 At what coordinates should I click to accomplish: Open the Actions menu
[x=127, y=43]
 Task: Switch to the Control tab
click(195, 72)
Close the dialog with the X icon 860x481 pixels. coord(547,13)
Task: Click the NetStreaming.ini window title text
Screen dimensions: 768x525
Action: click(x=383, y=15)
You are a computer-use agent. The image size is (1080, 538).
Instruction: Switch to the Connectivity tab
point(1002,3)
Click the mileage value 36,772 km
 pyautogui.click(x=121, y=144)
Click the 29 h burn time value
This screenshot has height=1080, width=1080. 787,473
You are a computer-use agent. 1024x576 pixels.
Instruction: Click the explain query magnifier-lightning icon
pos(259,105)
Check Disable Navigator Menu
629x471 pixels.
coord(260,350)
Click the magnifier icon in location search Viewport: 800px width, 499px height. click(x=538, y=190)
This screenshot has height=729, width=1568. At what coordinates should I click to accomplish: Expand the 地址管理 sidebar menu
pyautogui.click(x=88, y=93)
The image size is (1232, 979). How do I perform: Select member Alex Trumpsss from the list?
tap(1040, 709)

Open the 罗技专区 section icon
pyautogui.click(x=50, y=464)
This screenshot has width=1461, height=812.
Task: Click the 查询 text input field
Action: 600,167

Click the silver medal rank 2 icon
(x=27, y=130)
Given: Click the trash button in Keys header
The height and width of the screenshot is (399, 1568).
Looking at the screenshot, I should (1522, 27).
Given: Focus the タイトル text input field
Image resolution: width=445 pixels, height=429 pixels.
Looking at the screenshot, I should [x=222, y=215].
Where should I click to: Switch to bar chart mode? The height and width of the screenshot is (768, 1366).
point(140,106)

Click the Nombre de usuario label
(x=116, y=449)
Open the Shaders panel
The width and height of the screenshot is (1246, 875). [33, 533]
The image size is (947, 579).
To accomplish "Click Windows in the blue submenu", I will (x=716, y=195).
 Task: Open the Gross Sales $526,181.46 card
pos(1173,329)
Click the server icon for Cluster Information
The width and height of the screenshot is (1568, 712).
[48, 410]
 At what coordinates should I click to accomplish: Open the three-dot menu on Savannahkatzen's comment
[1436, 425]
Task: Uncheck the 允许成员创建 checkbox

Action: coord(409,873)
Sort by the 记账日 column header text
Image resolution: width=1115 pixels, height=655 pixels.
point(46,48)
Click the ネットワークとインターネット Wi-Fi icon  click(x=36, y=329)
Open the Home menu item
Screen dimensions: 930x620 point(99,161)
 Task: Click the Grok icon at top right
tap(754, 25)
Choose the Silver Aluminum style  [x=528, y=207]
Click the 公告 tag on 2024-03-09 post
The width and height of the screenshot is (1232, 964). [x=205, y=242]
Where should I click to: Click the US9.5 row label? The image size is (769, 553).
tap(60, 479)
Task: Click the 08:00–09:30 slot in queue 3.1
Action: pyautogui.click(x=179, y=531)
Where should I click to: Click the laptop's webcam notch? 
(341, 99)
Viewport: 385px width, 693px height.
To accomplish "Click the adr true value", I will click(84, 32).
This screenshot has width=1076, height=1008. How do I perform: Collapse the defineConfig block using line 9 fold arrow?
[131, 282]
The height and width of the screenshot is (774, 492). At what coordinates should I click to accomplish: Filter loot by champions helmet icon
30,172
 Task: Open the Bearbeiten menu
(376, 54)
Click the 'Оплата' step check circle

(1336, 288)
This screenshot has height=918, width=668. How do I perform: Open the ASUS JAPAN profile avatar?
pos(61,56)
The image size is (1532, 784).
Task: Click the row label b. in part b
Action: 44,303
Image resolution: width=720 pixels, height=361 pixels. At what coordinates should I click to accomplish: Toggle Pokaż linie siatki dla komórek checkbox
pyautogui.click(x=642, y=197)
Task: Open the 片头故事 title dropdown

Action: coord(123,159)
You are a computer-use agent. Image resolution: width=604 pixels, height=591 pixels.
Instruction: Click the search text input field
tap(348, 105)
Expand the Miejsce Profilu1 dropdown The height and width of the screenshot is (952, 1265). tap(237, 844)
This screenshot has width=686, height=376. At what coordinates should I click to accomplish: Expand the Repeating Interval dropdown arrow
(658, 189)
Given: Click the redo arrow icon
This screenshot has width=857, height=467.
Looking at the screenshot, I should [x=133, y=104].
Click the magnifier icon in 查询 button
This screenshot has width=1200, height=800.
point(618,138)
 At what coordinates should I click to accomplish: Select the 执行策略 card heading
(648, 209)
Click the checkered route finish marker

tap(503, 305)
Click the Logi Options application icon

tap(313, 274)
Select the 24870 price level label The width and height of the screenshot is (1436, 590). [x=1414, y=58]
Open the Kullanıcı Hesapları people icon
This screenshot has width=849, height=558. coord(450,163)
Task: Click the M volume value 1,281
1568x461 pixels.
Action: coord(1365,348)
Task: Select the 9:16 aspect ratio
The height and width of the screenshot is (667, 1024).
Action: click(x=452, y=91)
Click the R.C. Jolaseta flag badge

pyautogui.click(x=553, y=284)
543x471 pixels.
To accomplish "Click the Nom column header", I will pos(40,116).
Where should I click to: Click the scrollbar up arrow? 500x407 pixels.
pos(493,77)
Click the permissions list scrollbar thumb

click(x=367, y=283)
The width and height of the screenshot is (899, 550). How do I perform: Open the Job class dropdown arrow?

• • • •

**EXERCISE GOAL**: Write out the whole listing again, keeping every character as it is.

**RESPONSE TO THIS TASK**:
 At what coordinates should I click to accomplish: Open the Actions menu
[x=127, y=43]
 Task: Switch to the Control tab
click(195, 72)
Close the dialog with the X icon 860x481 pixels. coord(547,13)
Task: Click the NetStreaming.ini window title text
Screen dimensions: 768x525
Action: click(x=383, y=15)
You are a computer-use agent. The image size is (1080, 538).
Instruction: Switch to the Connectivity tab
point(1002,3)
Click the mileage value 36,772 km
 pyautogui.click(x=121, y=144)
Click the 29 h burn time value
This screenshot has height=1080, width=1080. 787,473
You are a computer-use agent. 1024x576 pixels.
Instruction: Click the explain query magnifier-lightning icon
pos(259,105)
Check Disable Navigator Menu
629x471 pixels.
coord(260,350)
Click the magnifier icon in location search Viewport: 800px width, 499px height. click(x=538, y=190)
This screenshot has height=729, width=1568. At what coordinates should I click to accomplish: Expand the 地址管理 sidebar menu
pyautogui.click(x=88, y=93)
The image size is (1232, 979). How do I perform: Select member Alex Trumpsss from the list?
tap(1040, 709)

Open the 罗技专区 section icon
pyautogui.click(x=50, y=464)
This screenshot has width=1461, height=812.
Task: Click the 查询 text input field
Action: 600,167

Click the silver medal rank 2 icon
(x=27, y=130)
Given: Click the trash button in Keys header
The height and width of the screenshot is (399, 1568).
Looking at the screenshot, I should (1522, 27).
Given: Focus the タイトル text input field
Image resolution: width=445 pixels, height=429 pixels.
Looking at the screenshot, I should [x=222, y=215].
Where should I click to: Switch to bar chart mode? The height and width of the screenshot is (768, 1366).
point(140,106)

Click the Nombre de usuario label
(x=116, y=449)
Open the Shaders panel
The width and height of the screenshot is (1246, 875). [33, 533]
The image size is (947, 579).
To accomplish "Click Windows in the blue submenu", I will (x=716, y=195).
 Task: Open the Gross Sales $526,181.46 card
pos(1173,329)
Click the server icon for Cluster Information
The width and height of the screenshot is (1568, 712).
[48, 410]
 At what coordinates should I click to accomplish: Open the three-dot menu on Savannahkatzen's comment
[1436, 425]
Task: Uncheck the 允许成员创建 checkbox

Action: coord(409,873)
Sort by the 记账日 column header text
Image resolution: width=1115 pixels, height=655 pixels.
point(46,48)
Click the ネットワークとインターネット Wi-Fi icon  click(x=36, y=329)
Open the Home menu item
Screen dimensions: 930x620 point(99,161)
 Task: Click the Grok icon at top right
tap(754, 25)
Choose the Silver Aluminum style  [x=528, y=207]
Click the 公告 tag on 2024-03-09 post
The width and height of the screenshot is (1232, 964). [x=205, y=242]
Where should I click to: Click the US9.5 row label? The image size is (769, 553).
tap(60, 479)
Task: Click the 08:00–09:30 slot in queue 3.1
Action: pyautogui.click(x=179, y=531)
Where should I click to: Click the laptop's webcam notch? 
(341, 99)
Viewport: 385px width, 693px height.
To accomplish "Click the adr true value", I will click(84, 32).
This screenshot has width=1076, height=1008. How do I perform: Collapse the defineConfig block using line 9 fold arrow?
[131, 282]
The height and width of the screenshot is (774, 492). At what coordinates should I click to accomplish: Filter loot by champions helmet icon
30,172
 Task: Open the Bearbeiten menu
(376, 54)
Click the 'Оплата' step check circle

(1336, 288)
This screenshot has height=918, width=668. How do I perform: Open the ASUS JAPAN profile avatar?
pos(61,56)
The image size is (1532, 784).
Task: Click the row label b. in part b
Action: 44,303
Image resolution: width=720 pixels, height=361 pixels. At what coordinates should I click to accomplish: Toggle Pokaż linie siatki dla komórek checkbox
pyautogui.click(x=642, y=197)
Task: Open the 片头故事 title dropdown

Action: coord(123,159)
You are a computer-use agent. Image resolution: width=604 pixels, height=591 pixels.
Instruction: Click the search text input field
tap(348, 105)
Expand the Miejsce Profilu1 dropdown The height and width of the screenshot is (952, 1265). tap(237, 844)
This screenshot has width=686, height=376. At what coordinates should I click to accomplish: Expand the Repeating Interval dropdown arrow
(658, 189)
Given: Click the redo arrow icon
This screenshot has width=857, height=467.
Looking at the screenshot, I should [x=133, y=104].
Click the magnifier icon in 查询 button
This screenshot has width=1200, height=800.
point(618,138)
 At what coordinates should I click to accomplish: Select the 执行策略 card heading
(648, 209)
Click the checkered route finish marker

tap(503, 305)
Click the Logi Options application icon

tap(313, 274)
Select the 24870 price level label The width and height of the screenshot is (1436, 590). [x=1414, y=58]
Open the Kullanıcı Hesapları people icon
This screenshot has width=849, height=558. coord(450,163)
Task: Click the M volume value 1,281
1568x461 pixels.
Action: coord(1365,348)
Task: Select the 9:16 aspect ratio
The height and width of the screenshot is (667, 1024).
Action: click(x=452, y=91)
Click the R.C. Jolaseta flag badge

pyautogui.click(x=553, y=284)
543x471 pixels.
To accomplish "Click the Nom column header", I will pos(40,116).
Where should I click to: Click the scrollbar up arrow? 500x407 pixels.
pos(493,77)
Click the permissions list scrollbar thumb

click(x=367, y=283)
The width and height of the screenshot is (899, 550). How do I perform: Open the Job class dropdown arrow?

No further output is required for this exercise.